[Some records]
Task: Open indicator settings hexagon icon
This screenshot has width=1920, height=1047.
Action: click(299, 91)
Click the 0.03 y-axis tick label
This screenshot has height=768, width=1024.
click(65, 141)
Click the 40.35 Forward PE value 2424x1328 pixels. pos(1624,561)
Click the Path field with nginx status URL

[What is asked]
Render the listing above as a numbered list, omitting any blank lines.

[Right answer]
1. Task: Open indicator settings hexagon icon
2. This screenshot has width=1920, height=1047.
3. Action: click(299, 91)
4. Click the 0.03 y-axis tick label
5. This screenshot has height=768, width=1024.
6. click(65, 141)
7. Click the 40.35 Forward PE value 2424x1328 pixels. pos(1624,561)
8. Click the Path field with nginx status URL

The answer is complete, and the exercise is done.